おじさんはちょうど自動販売機でジュースを買っているところで、
「おー、二人も何か飲まないかい?」
と直人に聞いた。
「それ、すごくありがたいですよ。今日、お金使えないんで」
直人が珍しく素直に受け取ろうとしたので、おじさんは気になって、
「デートし過ぎてお金なくなっちゃったのか?」
と質問をする。
「いや、違うんですけど。えっと、ちょっと長くなるんですけど――」
直人は、いきさつを簡単に説明した。
「――というわけで、今日はその五百円玉をくれた人への感謝を込めて、五百円までしか使わないようにしてるんです」
「そりゃ偉い! 良かったらアイスも食べるか?」
「良いんですか? 今日だけは遠慮しませんよ」
「おうおう。いつもの紅茶か? 彼女は何が良い?」
「俺のは紅茶で、もう一つはお茶にして下さい」
「おっし! 待たせないようにしないとな!」
おじさんは、楽しそうに自動販売機にお金を入れて、ボタンを押していった。
直人は高速でアイスを二つ選ばなければならないという、嬉しい悩みが出来てしまったが、なんとか即決して、おじさんに伝えた。

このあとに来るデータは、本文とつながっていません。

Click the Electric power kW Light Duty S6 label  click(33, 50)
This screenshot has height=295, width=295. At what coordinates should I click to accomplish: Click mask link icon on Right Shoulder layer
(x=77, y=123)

「本来ならこれだけで五百円オーバーしてるし、ものすごく助かりました。本当にありがとうございます」
ペットボトル二つとアイス二つを持ちながら、直人はお礼を言った。
「良いよ良いよ。早く行ってやりな」
「はい! また今度!」
直人が早足で奈月の元へ向かうのを、おじさんは嬉しそうに見送った。
「ええーっ!? 私の分まで?」
ペットボトルとアイスを渡され、奈月は驚いた。
「うん。嬉しいね」
「お礼を言いに行った方が良いかな?」
「うーん。あんまり言いに行ってほしくないなあ」
「なんで?」
「さっき飯田がいた時に思ったんだけど、なんか俺、奈月が男と話してると苦しいや。心が狭いのかな」
「ヤキモチ焼いてる?」
「奈月、すごくかわいいから。みんな見てるし、すぐに不安になる」
「直くんも、今日結構女の子に見られてるよ?」
と、奈月が内心気になっていたことを言った。
しかし、直人本人は全く気付いておらず、
「見られてないよ。それか、彼氏不細工だなって感じで見てるんだよ」
と、信じない。
「あ! 私のセットした髪が気に入らないの!?」
あくまで冗談っぽく、奈月は怒るフリをしてみせた。
「あ、いや、違うんだよ。ごめん、そうだったね。忘れてた」
直人は慌てて、笑いながら謝った。
「奈月がセットしてくれたんだから、見られてる可能性もあるよね」
「私の中では、今日会った人の中で、直くんが一番格好良いよ」
「ありがとう。……奈月も、今日も一番かわいいよ」
「えへへ」
直人はなんだか恥ずかしくなって、
「アイス、溶けない内に食べようか?」
と、話をそらした。
「私達がアツアツだから、すぐ溶けちゃうもんね」
「そういうこと言っても許される顔の人って、強いよなあ」
二人は、しばらく笑いながらアイスを味わった。